Sua mãe estava na cozinha, Luka se despojava no sofá com um Nintendo DS, e ela foi direto para o banho. Suas cicatrizes recentes queimaram quando a água desceu por seu corpo, e Miku teve que se segurar para não gritar.

Desdeu as escadas um pouco manca, e sua mãe a viu enquanto colocava os pratos na mesa.

– Miku, onde esta a tala de seu ombro? – perguntou, cruzando os braços e assumindo uma postura completamente séria.

– Meu ombro está ótimo. – ela terminou de descer os últimos degraus, se sentando a mesa.

– O médico disse duas semanas, não quatro dias! – sua mãe se segurou para não adir sua voz, mas pareceu difícil.

– E disse que minha recuperação era acelerada. Além de que eu não tenho motivo algum para tirar a tala e me forçar a sentir uma dor desnecessária. Estou bem, relaxe.

Sua mãe bufou, mas respirou fundo e se focou a terminar de por a mesa.

– Luka, largue isso e venha comer. – a mais velha chamou, ao se sentar-se à mesa. Todos almoçaram em silêncio, e Miku percebeu que durante toda a refeição sua mãe parecia tentar reunir coragem para falar algo.

Quando terminou sua refeição, colocou a louça na lavadora de pratos e se trancou em seu quarto. Estava sentindo algo estranho.

O ar começava a faltar-lhe e várias câimbras se espalharam em todo seu corpo. Miku arrastou seu corpo e se forçou para sentar no chão. A visão se tornou turva por vários minutos, quando seu corpo se enrijeceu como pedra.

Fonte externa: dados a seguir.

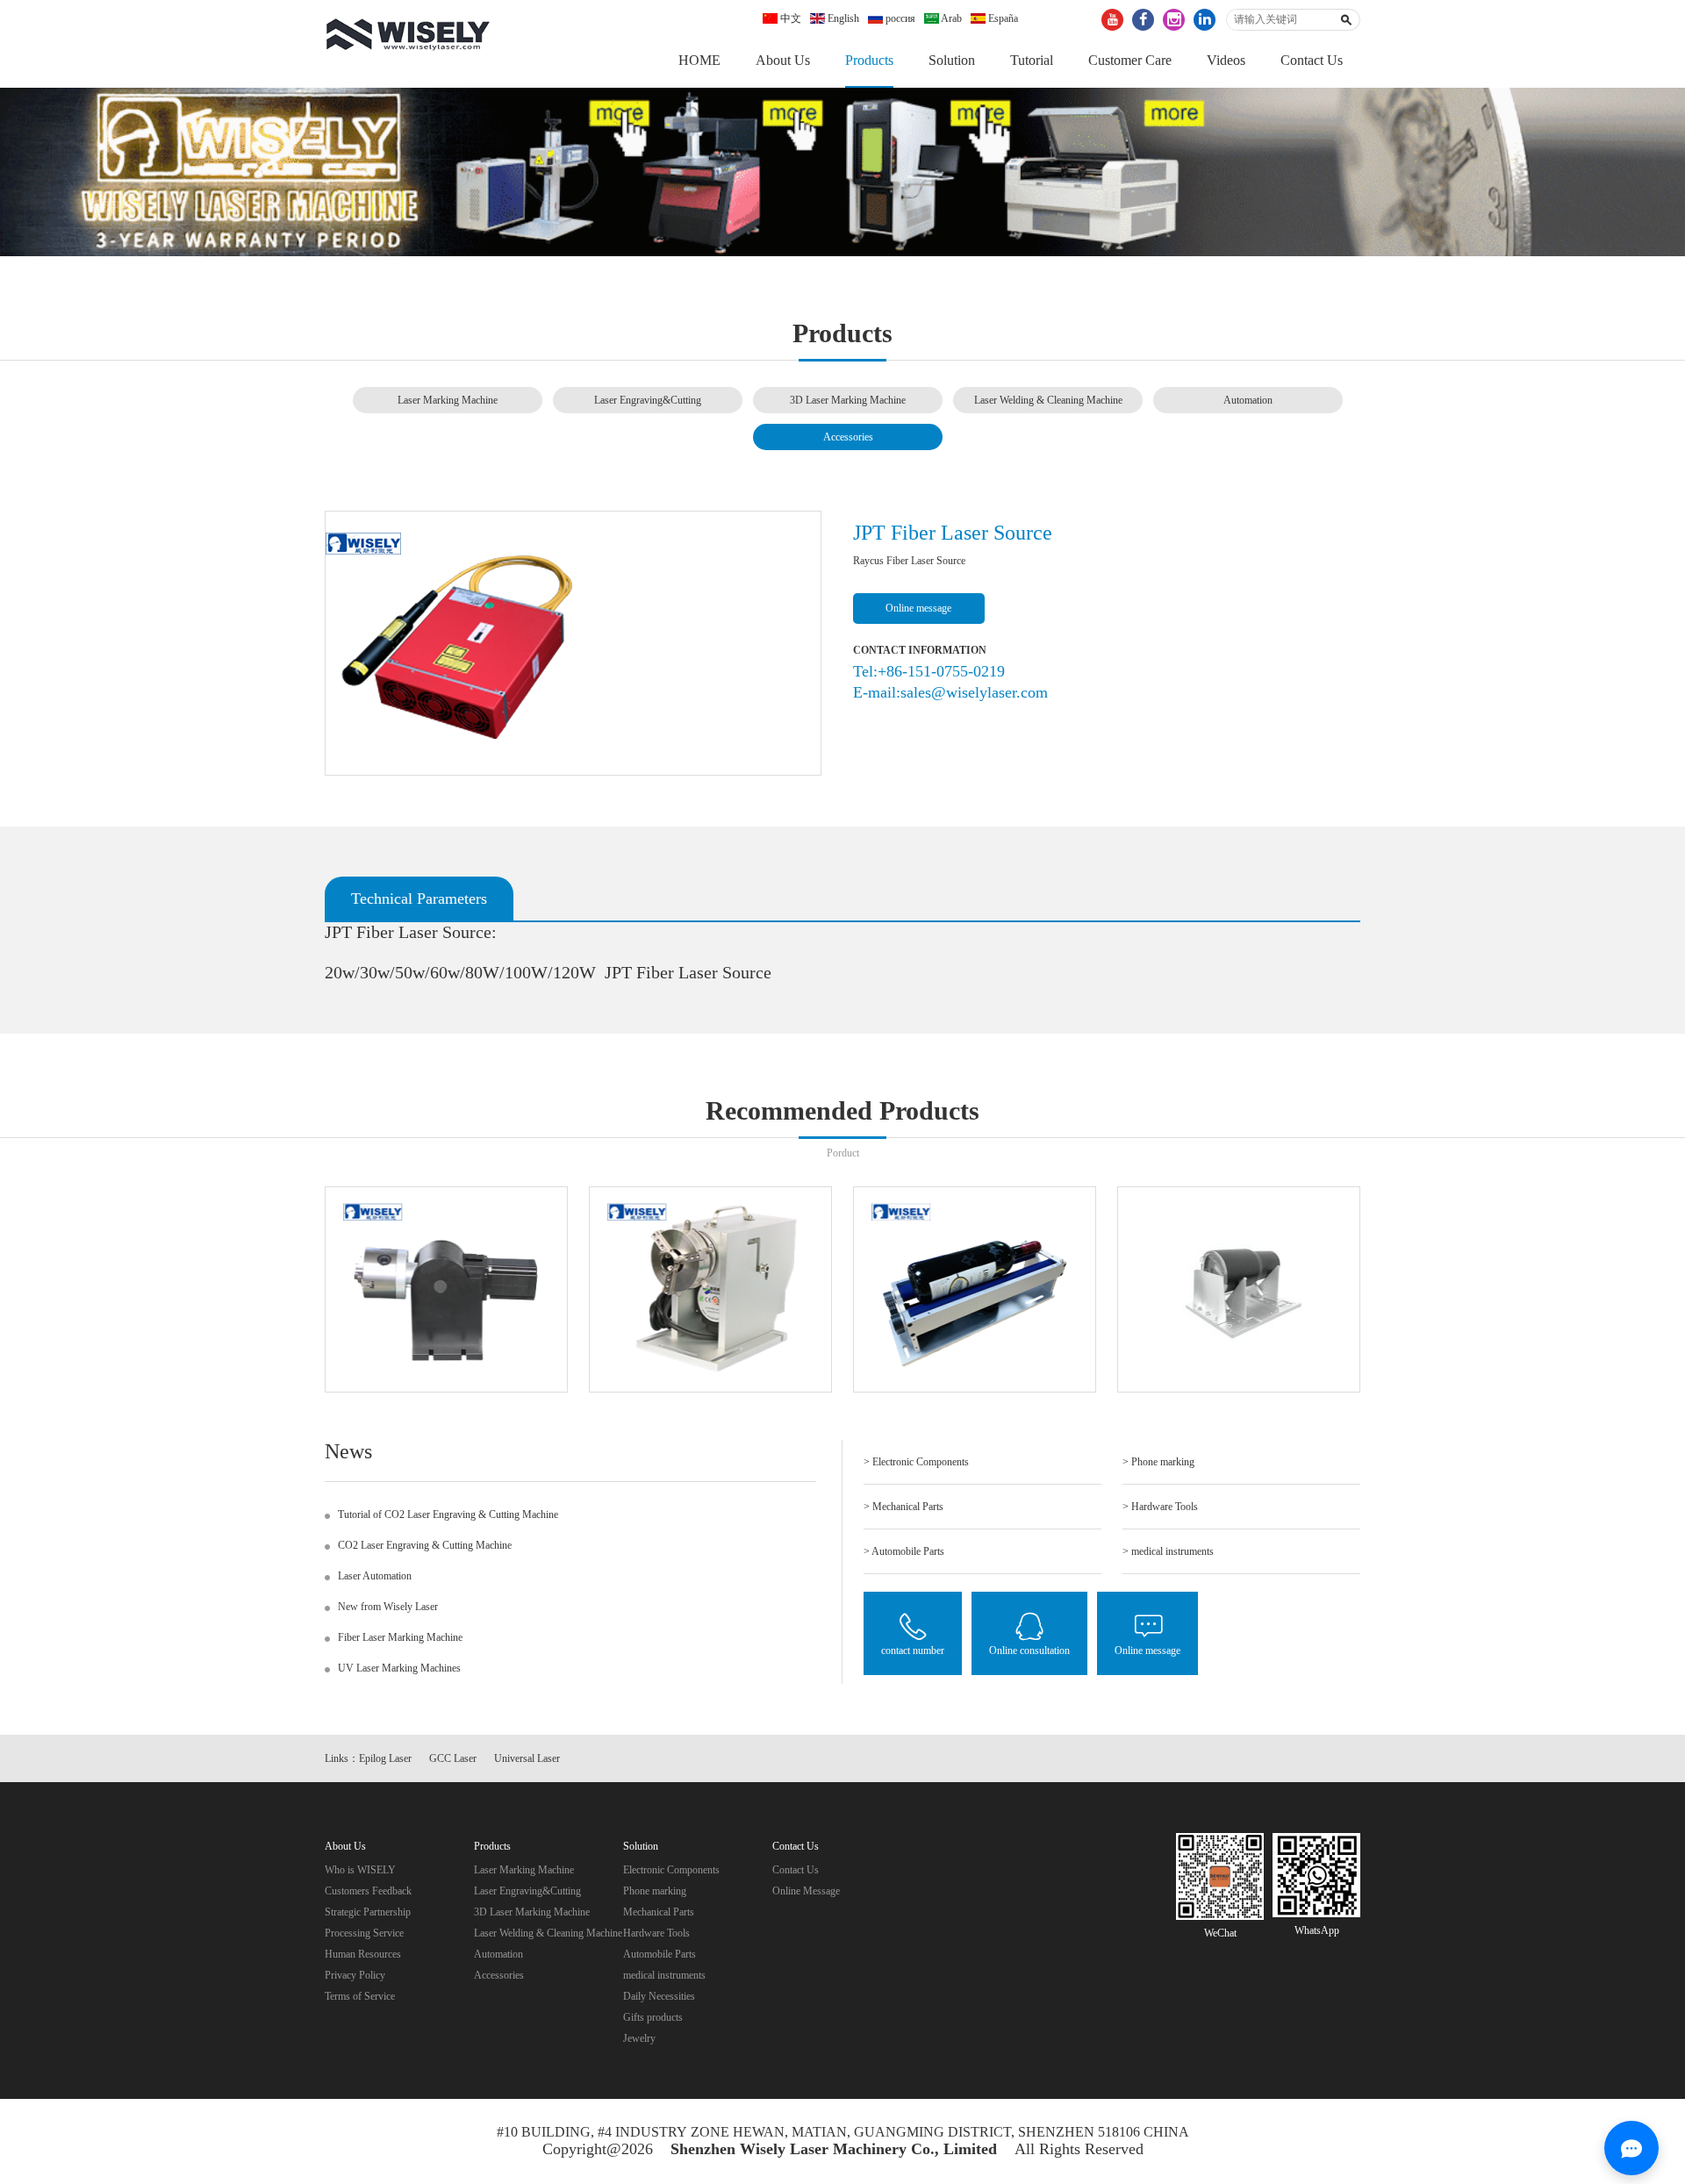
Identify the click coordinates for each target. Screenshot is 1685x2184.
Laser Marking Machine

Pensou em gritar por ajuda, mas faltava coragem. Não queria voltar para aquele hospital, e sofreria em silêncio se fosse necessário.

Ficou deitada no chão gelado por talvez vinte minutos, quando aqueles sintomas torvos finalmente sumiram. Respirou fundo, e deitou-se em sua cama. O corpo afundou no colchão, e ela gemeu quando tudo voltou em uma só onda. Afundou o rosto no travesseiro para afogar o grito. Sentiu seus ossos se descolando uns dos outros, uma tontura tomar conta de sua cabeça e uma náusea insuportável possuir seu corpo.

Arranhava seus cobertores, contorcia-se na cama, gemia baixo, tentando ser discreta. Não sabia o que estava acontecendo, mas naquela tarde, ela fez várias visitas ao inferno terrestre.

Quando era noite, aqueles sintomas atrozes a deixaram de vez, e ela abandonou a toca que seu quarto havia se tornado. No espelho do corredor, ela se viu. A boca seca, olheiras rasas e palidez entorpecida.

– Tudo bem? – Luka também saía do quarto, e ficou um pouco chocada ao ver a irmã naquele estado. Miku forçou um sorriso frágil, e assentiu.

– Claro. Acho que peguei um resfriado, só isso. – antes que Luka lhe perguntasse algo mais, se pôs a descer as escadas, encontrando sua mãe na sala, assistindo TV.

– Filha! Boa hora. Preciso falar com você e com a Luka.

Como mencionada, Luka apareceu no topo da escada, começando a descê-la.

– Diga. – ela tomou a dianteira, indo para perto da mãe, com as mãos no bolso. Um sentimento de precaução reteve seu corpo, mas ela se aproximou também. A mulher se levantou do sofá, esfregando as mãos umas nas outras, as guiando para a mesa de jantar.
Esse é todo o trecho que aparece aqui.